Now that the Steelers have finally had their bye week—the last among a group of four teams to get their week off after 10 straight games—I’m sure that the coaching staff spend a good amount of time reflecting back on how the team has performed thus far in a variety of areas.
Such a tool would figure to be especially relevant for the defensive side of the ball, as the Steelers have been breaking in the ‘new’ defense of first-year defensive coordinator Keith Butler, who succeeded Dick LeBeau this offseason after serving as the team’s linebackers coach for the previous decade-plus.
While there were perhaps no major philosophical or schematic changes that the longtime heir apparent has brought to the job, there have certainly been a number of tweaks evident on the field, whether or not they last. With the opportunity to pause, it would be a fair time for the coaching staff to evaluate how various elements of the defense have performed.
The outside linebacker rotation, for example, which has been a relatively new concept for the Steelers and their 3-4 defense, which has typically had two stalwart outside linebackers who commanded nearly every snap. The team has used a steady rotation of four players all year, in large part because they lack those stalwarts they once had.
Under the watchful eye of former defensive backs coach Mike Tomlin, the defense has also broadened its horizons in coverage, incorporating more Cover 2 principals to provide variety from their standard Cover 1 and Cover 3 looks.

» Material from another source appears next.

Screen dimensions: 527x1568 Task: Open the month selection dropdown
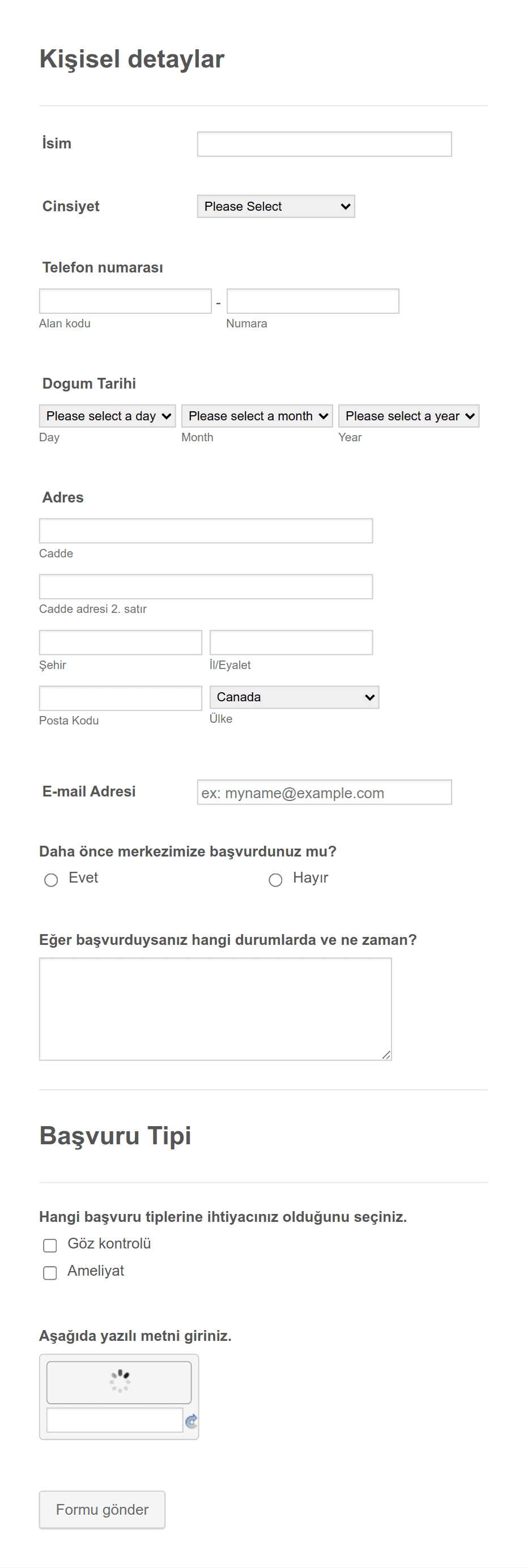pos(257,416)
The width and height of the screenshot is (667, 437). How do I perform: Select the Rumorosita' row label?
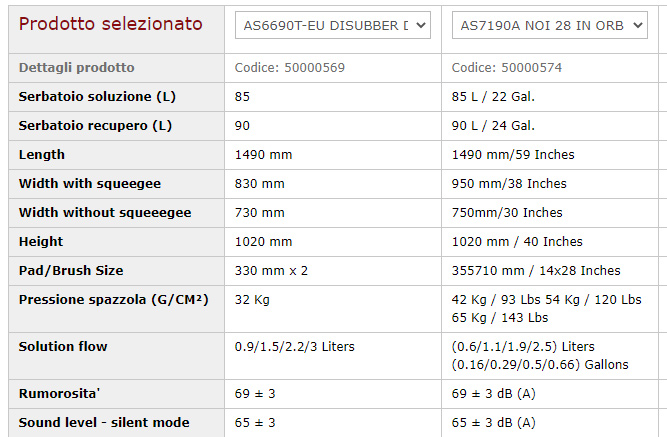click(x=62, y=394)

Now would be the time to take stock of how these new incorporations, and the variety as a whole, have worked out thus far.
Under Butler, the Steelers have also amped up their blitzing once again—which is admittedly partly responsible for the amount of passing yardage the team has given up—and the results have been a five-year high in sacks, posting 28 through 10 games, on pace for 45.
That would be the most by a wide margin since the 2010 season, so obviously the increased number of blitzes, and the variety of blitzes, have been effective at least in raising the number of sacks, as has the increased opportunities for the defensive line to one-gap.
The Steelers have also utilized one-gap principles in the run game in order to defend against the outside zone, which has been a problem for the team over the course of the last several seasons. The team currently boasts a top 10 rush defense by statistics, including in terms of yards per carry, an improvement from last year.
All of these adjustments, and others, have helped to tell the story of a surprising defensive unit that has performed above expectations when it comes to the scoreboard. But there is always an opportunity for improvement, especially with a first-year coordinator implementing new tweaks to an old, tried and true system.